That's the impression I had. Home automation hasn't gone very far, and seems
to be more trouble than it's worth. Now you have to worry about your "cloud
home animation provider" going out of business, or changing their business
model, or just dropping support on your home devices. Someone faced with
Google dropping support on something recently wrote "My house won't work any
more". "Unauthorised Bread" by Cory Doctorow is close to reality now.

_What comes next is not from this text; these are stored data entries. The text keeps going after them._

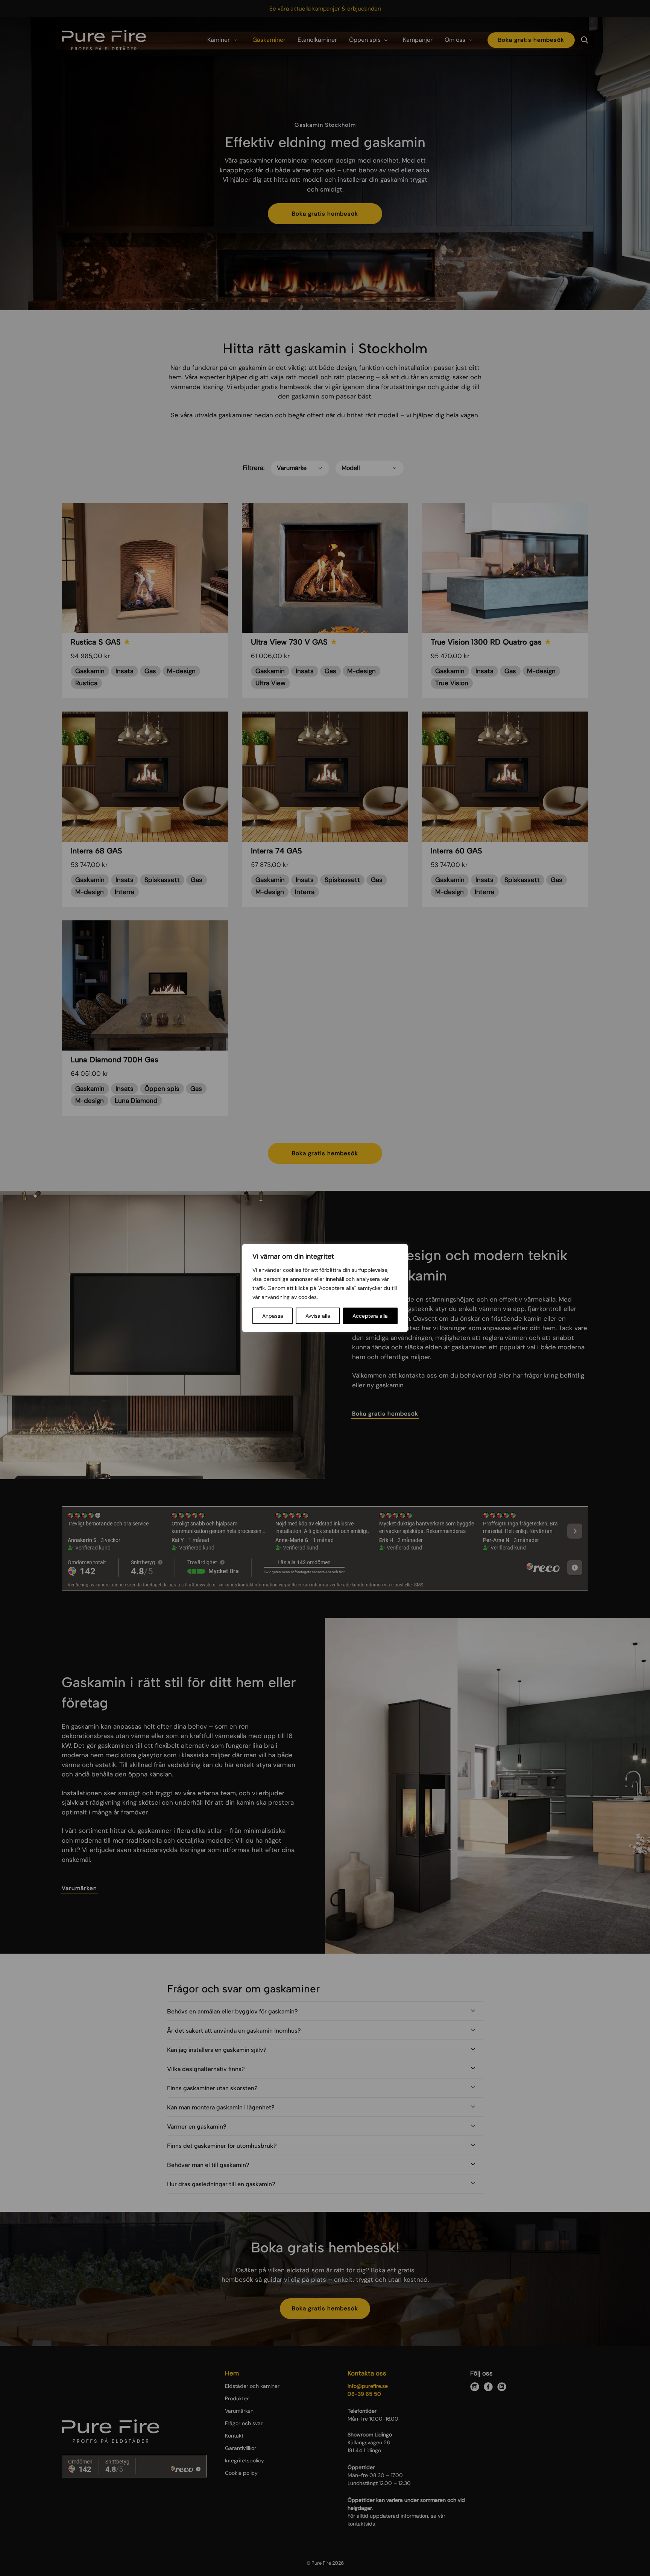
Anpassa (272, 1315)
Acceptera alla (370, 1315)
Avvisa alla (317, 1315)
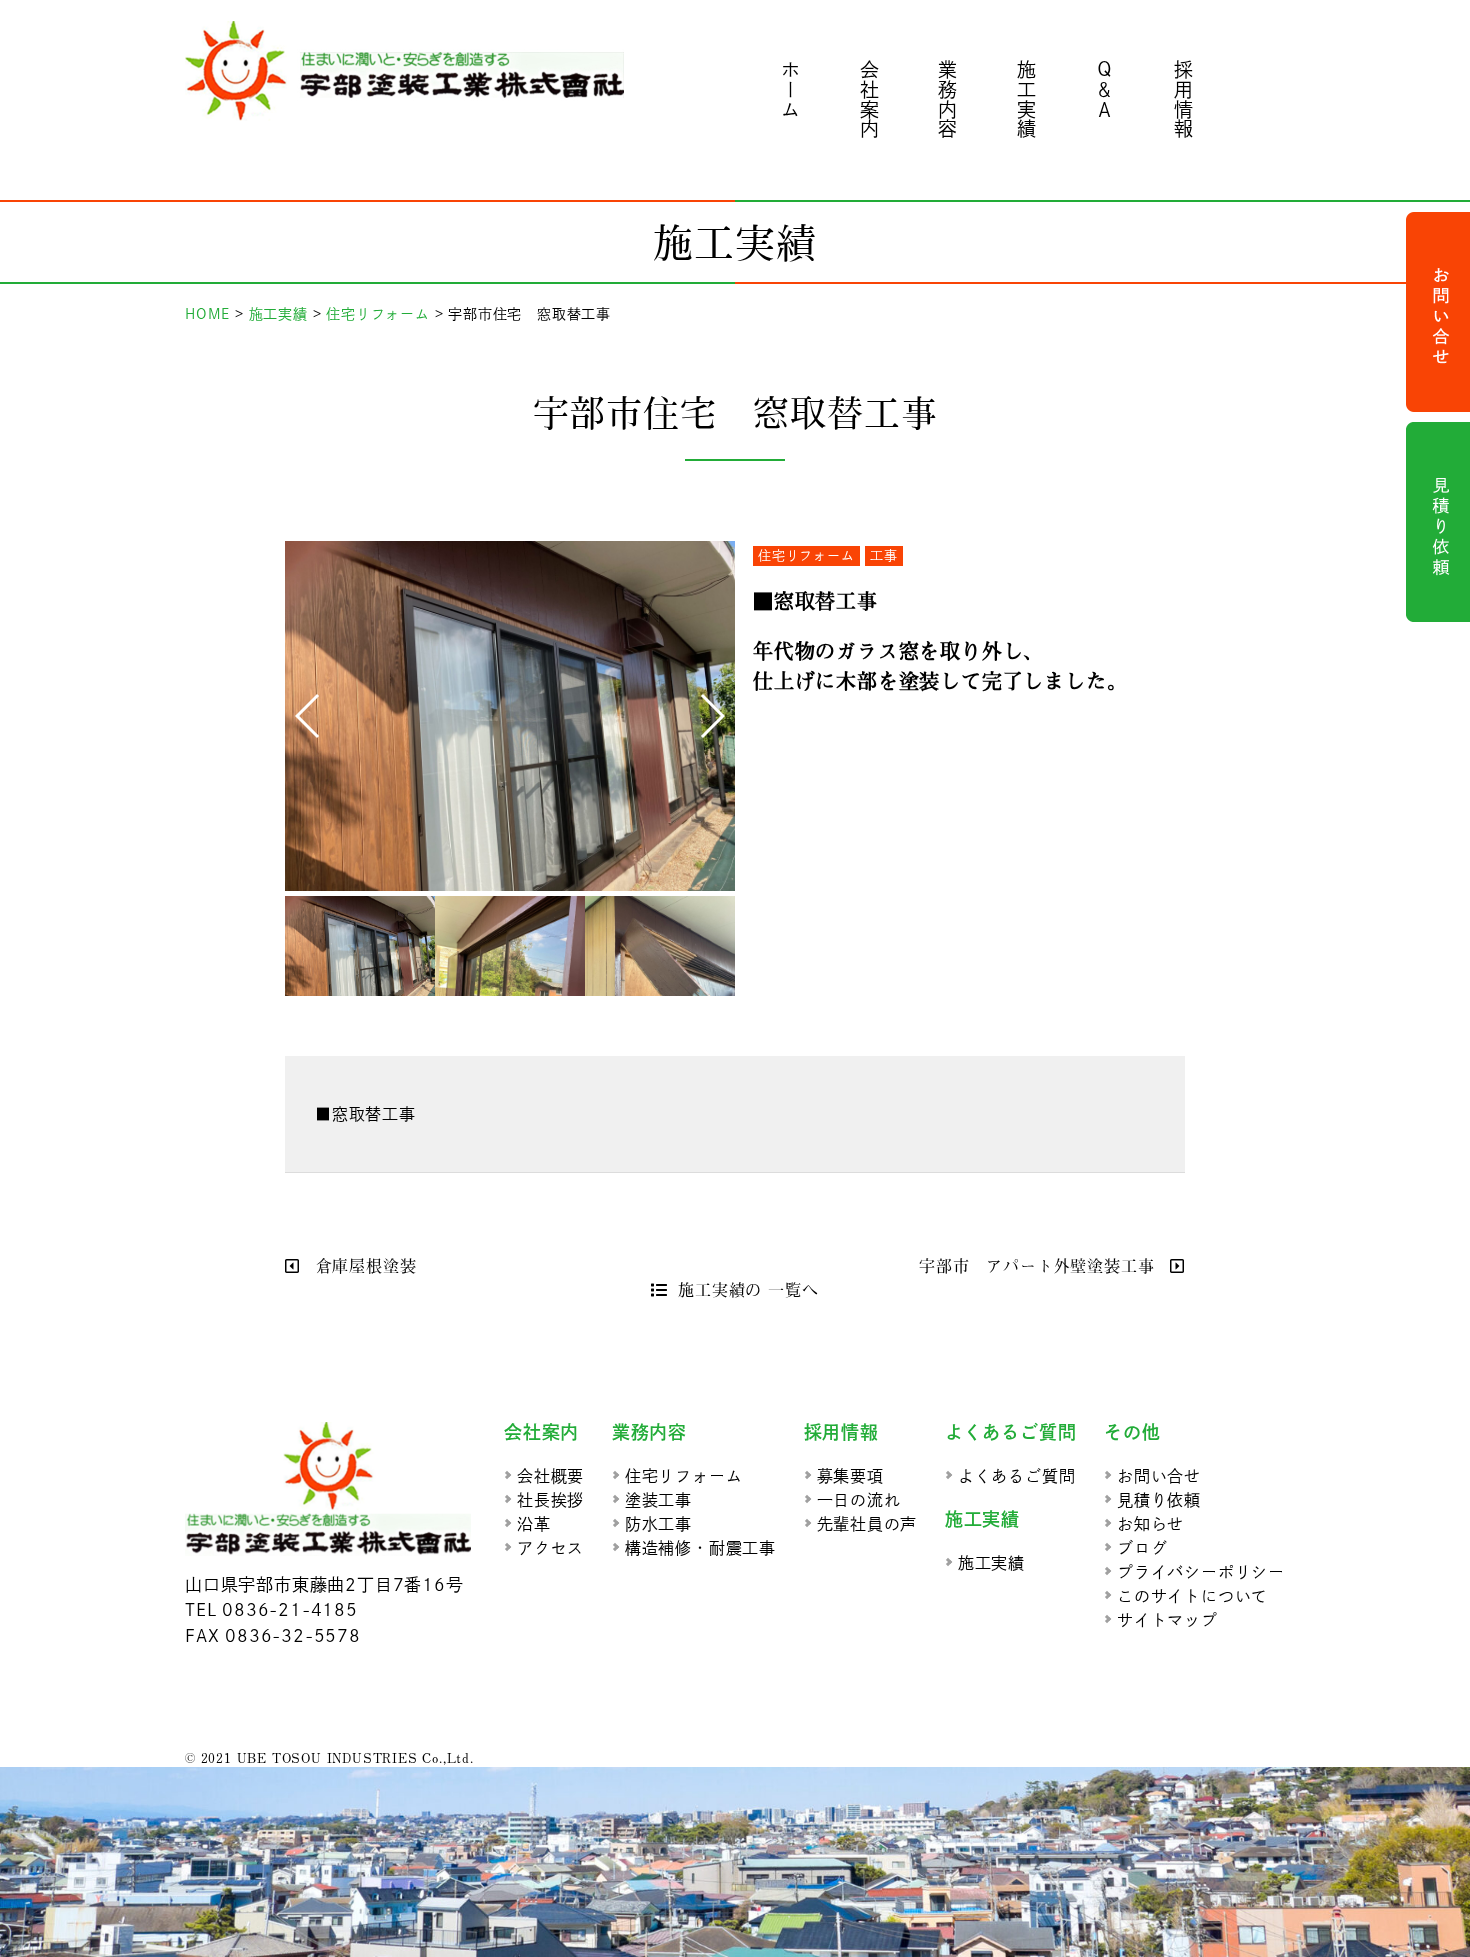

There's the Cameras Everywhere thing, with Ring and that crowd. That's the
telescreen from 1984, privatized.

None of this stuff does any much. All sensing, no actuation. Power windows for
houses, for example, are expensive and rare. Even HVAC systems for houses
which have a controlled damper for outside air are rare. The robot vacuum
cleaners still aren't good enough to just ignore and let them do their job.

Most of the ideas for the Internet of Things can be seen in the 1950s
Whirlpool Kitchen of the Future. Today, you can really buy most of that stuff.
Back then, though, Big Brother wasn't part of the package.

[1] [https://www.inverse.com/article/12064-we-ve-finally-
arrived-...](https://www.inverse.com/article/12064-we-ve-finally-arrived-in-
the-1950s-kitchen-of-the-future)

------
neonate
[http://archive.is/PxJo9](http://archive.is/PxJo9)

------
jaclaz
What I find missing is that the implication of this:

>The cheaper models in Tesla’s line-up have parts of their batteries disabled
by the car’s software in order to limit their range. At the tap of a keyboard
in Palo Alto, the firm was able to remove those restrictions and give drivers
temporary access to the full power of their batteries.

has not been contemplated.

It plainly means that someone in Palo Alto can also _add_ restrictions
(possibly even stopping the car altogether) and that since everything is
remote actuated possibly _someone else_ might do the same (individually or per
area, etc.).

------
noja
Less hand waving, more real examples please Economist.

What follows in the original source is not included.